Following the initial 2014 work of Chad Trujillo and Scott Sheppard, researchers Konstantin Batygin and Michael E. Brown at Caltech announced on 20 January 2016 calculation-based evidence of a massive ninth planet in the Solar System. The predicted planet would be a super-Earth with an estimated mass of about 10 times that of Earth (5000 times the mass of Pluto), have a diameter two to four times that of Earth, a thick atmosphere of hydrogen and helium, and a highly elliptical orbit so far away that it could take it 15,000 years to orbit the Sun.

In their discussion, the authors considered models of planet formation that might include planetary migration from the inner Solar System, such as the fifth giant planet hypothesis.

Characteristics

Orbit

Planet Nine is hypothesized to follow a highly elliptical orbit around the Sun, with an orbital period of 10,000–20,000 years.
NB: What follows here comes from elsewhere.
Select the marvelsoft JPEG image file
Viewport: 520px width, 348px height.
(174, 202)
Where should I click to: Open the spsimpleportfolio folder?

The planet's orbit would have a semi-major axis of roughly 700 astronomical units (AU), or about 20 times the distance of Neptune from the Sun, though it might come as close as 200 AU (30 billion km), and its inclination estimated as 30 (± 20) degrees. The high eccentricity of Planet Nine's orbit could take it as far away as 1200 AU at its aphelion. The aphelion, or farthest point of the estimated orbit, would be in the general vicinity of the constellations of Orion and Taurus, while the perihelion, or nearest point in the orbit to the Sun, would be in the vicinity of the southerly areas of Serpens (Caput), Ophiuchus, and Libra.

Size

The planet is estimated to have 10 times the mass and two to four times the diameter of Earth. An infrared survey by the Wide-field Infrared Survey Explorer (WISE) in 2009 does not exclude such an object because its results allow for a Neptune-sized object beyond 700 AU. A similar study in 2014 focused on possible higher-mass bodies in the outer Solar System and ruled out Jupiter-mass objects out to 26,000 AU. Brown estimates that Planet Nine's mass is higher than the mass required to clear its feeding zone in 4.6 billion years, and that it is hence indeed a planet.

Composition

Brown speculates that the predicted planet is most likely an ejected ice giant, similar in composition to Uranus and Neptune: a mixture of rock and ice with a small envelope of gas.

Informal names

Brown and Batygin have used the names "Jehoshaphat" and "George" for Planet Nine. Brown has stated: "We actually call it "Fatty" when we're just talking to each other." In August 2014 Lorenzo Iorio proposed the name "Thelisto" in Monthly Notices of the Royal Astronomical Society for the hypothetical planet causing the unusual orbits of the sednoids and detached objects.

Indirect detection

Case for a new planet

The existence of Planet Nine would explain a peculiar cluster of six extreme trans-Neptunian objects in a stable configuration of orbits mostly outside the Kuiper belt (namely Sedna, 2012 VP113, 2007 TG422, 2004 VN112, 2013 RF98, 2010 GB174), and the perpendicular tilt (orbit with a right angle, compared to the other objects) of other objects such as 2008 KV42, 2012 DR30.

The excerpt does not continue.